The A2b adenosine receptor mediates cAMP responses to adenosine receptor agonists in human intestinal epithelia.

Adenosine is thought to be a major effector in immunological stimulation of Cl- secretion in intestinal epithelia. Previous studies indicate that both apical and basolateral domains of intestinal epithelial cells possess functionally defined adenosine receptors. However, it is unclear whether the same receptor subclass is expressed, what the receptor subclass(es) is, or how the receptors signal the Cl- secretory response. We now characterize the intestinal epithelial adenosine receptor subtype using the model epithelium, T84. Both apical and basolateral adenosine receptor agonist response profiles revealed a hierarchy (ED50) of 5'-(N-ethylcarboxamido)adenosine > adenosine > CGS-21680. Similarly inhibition studies revealed identical ID50 hierarchies for apical and basolateral antagonism by xanthine amine congener > 1,3-diethyl-8-phenylxanthine > aminophylline.

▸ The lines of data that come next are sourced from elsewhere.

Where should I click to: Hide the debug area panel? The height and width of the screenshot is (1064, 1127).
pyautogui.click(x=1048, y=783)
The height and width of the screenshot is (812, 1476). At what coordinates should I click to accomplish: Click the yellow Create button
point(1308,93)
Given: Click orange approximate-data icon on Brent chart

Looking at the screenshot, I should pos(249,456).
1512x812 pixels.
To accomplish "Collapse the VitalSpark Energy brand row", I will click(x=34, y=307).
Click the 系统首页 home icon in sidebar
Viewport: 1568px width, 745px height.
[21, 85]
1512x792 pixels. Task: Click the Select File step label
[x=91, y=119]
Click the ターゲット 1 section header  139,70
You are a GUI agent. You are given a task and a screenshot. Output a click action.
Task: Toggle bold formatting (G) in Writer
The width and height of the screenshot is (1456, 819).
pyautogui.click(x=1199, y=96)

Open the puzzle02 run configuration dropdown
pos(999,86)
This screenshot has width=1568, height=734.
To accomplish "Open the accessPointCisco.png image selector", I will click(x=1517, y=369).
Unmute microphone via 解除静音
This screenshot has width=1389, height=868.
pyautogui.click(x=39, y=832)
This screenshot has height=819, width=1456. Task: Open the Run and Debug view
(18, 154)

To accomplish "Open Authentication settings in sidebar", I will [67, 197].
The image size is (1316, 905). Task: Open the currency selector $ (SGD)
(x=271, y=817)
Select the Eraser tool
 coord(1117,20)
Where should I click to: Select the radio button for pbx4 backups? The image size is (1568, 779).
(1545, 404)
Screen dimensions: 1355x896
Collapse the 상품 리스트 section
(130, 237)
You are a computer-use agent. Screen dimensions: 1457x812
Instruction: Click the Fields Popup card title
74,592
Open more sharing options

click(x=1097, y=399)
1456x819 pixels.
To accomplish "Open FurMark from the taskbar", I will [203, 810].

Analyses of both agonist and antagonist pharmacological hierarchies in Chinese hamster ovary cells stably expressing the A2b receptor revealed these same hierarchies. Northern blots performed on RNA extracted from polarized T84 monolayers demonstrated no detectable message for A1 or A2a adenosine receptor, but strong hybridization was detected for the A2b adenosine receptor. Subsequent Northern blots of RNA prepared from human alimentary tract revealed that A2b adenosine receptor message was heavily expressed throughout the colon, in the appendix, and more modestly expressed in the small intestine (ileum). Analyses of cAMP generation in T84 cells in response to adenosine indicated that the basolateral A2b receptor elicits Cl- secretion through this signaling pathway. Stimulation of Cl- secretion through the apical A2b receptor exhibited relatively small but significant increases in cAMP compared with basolateral stimulation. The protein kinase A inhibitor H-89, used at concentrations that did not affect short circuit current responses to the Ca(2+)-mediated agonist carbachol, effectively inhibited short circuit current elicited by either apical or basolateral adenosine. These data suggest that the major intestinal epithelial adenosine receptor is the A2b subclass, which is positively coupled to adenylate cyclase. Such observations have potentially important implications for the treatment of diarrheal diseases.